═════ Extrait du document ═════

Émile Zola et Doris Lessing n’ont aucun mérite. Moi aussi, si j’étais né il y a plus de cent ans, j’aurais pu écrire Les Rougon-Macquart ou Le Carnet d’or. En toute modestie. Bah oui, c’est facile de rester concentré quand on n’a pas la tentation d’aller rafraîchir une énième fois son fil Instagram ou de guetter les dernières mises en vente sur Vinted. Même lorsque j’enferme mon smartphone dans un tiroir, le temps d’écrire quelques pages du prochain Goncourt ou de poser les bases de la VIe République, mon navigateur Internet prend le relais et se met à me faire de l’œil. Et comme réduire ma box en miettes est une solution un peu trop radicale et surtout beaucoup trop coûteuse, j’ai fini par chercher une alternative vraiment constructive pour parvenir enfin à me consacrer à mon travail sans être distrait toutes les deux secondes.

═════ Données présentées ═════

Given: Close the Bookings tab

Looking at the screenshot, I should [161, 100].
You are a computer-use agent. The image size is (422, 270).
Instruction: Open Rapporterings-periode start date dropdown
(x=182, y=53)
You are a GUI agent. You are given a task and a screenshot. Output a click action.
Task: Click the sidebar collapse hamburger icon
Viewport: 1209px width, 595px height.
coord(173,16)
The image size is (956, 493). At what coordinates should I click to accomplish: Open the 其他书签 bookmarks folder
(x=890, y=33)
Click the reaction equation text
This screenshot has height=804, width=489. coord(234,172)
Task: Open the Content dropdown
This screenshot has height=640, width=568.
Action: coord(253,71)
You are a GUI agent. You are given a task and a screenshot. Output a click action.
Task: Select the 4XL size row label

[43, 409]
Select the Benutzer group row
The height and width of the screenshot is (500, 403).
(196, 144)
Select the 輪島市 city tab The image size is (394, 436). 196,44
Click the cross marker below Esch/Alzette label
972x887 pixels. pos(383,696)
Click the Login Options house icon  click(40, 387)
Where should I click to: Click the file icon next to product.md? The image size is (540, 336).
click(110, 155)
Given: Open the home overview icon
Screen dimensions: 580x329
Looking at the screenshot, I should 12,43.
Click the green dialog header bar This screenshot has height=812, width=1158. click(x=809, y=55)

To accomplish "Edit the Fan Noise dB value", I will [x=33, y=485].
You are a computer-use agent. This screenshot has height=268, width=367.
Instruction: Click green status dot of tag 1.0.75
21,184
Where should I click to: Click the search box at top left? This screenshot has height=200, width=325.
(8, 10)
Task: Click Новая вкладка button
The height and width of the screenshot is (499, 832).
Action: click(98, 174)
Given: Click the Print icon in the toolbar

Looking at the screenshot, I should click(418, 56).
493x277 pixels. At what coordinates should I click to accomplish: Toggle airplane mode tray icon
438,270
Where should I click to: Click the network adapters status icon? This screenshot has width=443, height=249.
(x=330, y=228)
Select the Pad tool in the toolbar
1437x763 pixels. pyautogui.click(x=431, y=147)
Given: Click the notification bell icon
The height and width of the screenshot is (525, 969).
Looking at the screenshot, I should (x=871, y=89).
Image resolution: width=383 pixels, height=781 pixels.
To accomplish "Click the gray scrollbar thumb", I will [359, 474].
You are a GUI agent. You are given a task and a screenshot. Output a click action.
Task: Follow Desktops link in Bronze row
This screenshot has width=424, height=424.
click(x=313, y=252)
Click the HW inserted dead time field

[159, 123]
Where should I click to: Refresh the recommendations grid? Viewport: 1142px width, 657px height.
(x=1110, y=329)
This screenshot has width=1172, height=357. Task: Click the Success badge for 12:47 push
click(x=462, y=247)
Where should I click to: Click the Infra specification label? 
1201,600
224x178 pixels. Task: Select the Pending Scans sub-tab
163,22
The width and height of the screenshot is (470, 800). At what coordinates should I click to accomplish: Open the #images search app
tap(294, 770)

═════

Série d'exercices »
**A.** Traduisez en anglais la phrase suivante de l'extrait : « Même lorsque j’enferme mon smartphone dans un tiroir, le temps d’écrire quelques pages du prochain Goncourt ou de poser les bases de la VIe République, mon navigateur Internet prend le relais et se met à me faire de l’œil. »
**B.** Répondez aux questions suivantes à partir de l'extrait :
(i) Quelles deux œuvres sont citées comme livres qui auraient pu être écrits par quelqu'un né il y a plus de cent ans ?
(ii) Quels deux sites ou applications sont mentionnés comme sources de tentation ?
(iii) Pour quelles raisons réduire la box en miettes est-il jugé une mauvaise solution ?
**C.** Modifiez le passage de l'extrait commençant à « Émile Zola et » et se terminant à « les deux secondes. » en y remplaçant « smartphone » par « téléphone ».
Les entrées ne servent à rien pour ce travail.

Corrigés »
**A.** Even when I lock my smartphone away in a drawer while I write a few pages of the next Goncourt or lay the foundations of the Sixth Republic, my web browser takes over and starts making eyes at me.

**B.**
(i) Les Rougon-Macquart et Le Carnet d’or.
(ii) Instagram et Vinted.
(iii) C'est une solution un peu trop radicale et surtout beaucoup trop coûteuse.

**C.**
Émile Zola et Doris Lessing n’ont aucun mérite. Moi aussi, si j’étais né il y a plus de cent ans, j’aurais pu écrire Les Rougon-Macquart ou Le Carnet d’or. En toute modestie. Bah oui, c’est facile de rester concentré quand on n’a pas la tentation d’aller rafraîchir une énième fois son fil Instagram ou de guetter les dernières mises en vente sur Vinted. Même lorsque j’enferme mon téléphone dans un tiroir, le temps d’écrire quelques pages du prochain Goncourt ou de poser les bases de la VIe République, mon navigateur Internet prend le relais et se met à me faire de l’œil. Et comme réduire ma box en miettes est une solution un peu trop radicale et surtout beaucoup trop coûteuse, j’ai fini par chercher une alternative vraiment constructive pour parvenir enfin à me consacrer à mon travail sans être distrait toutes les deux secondes.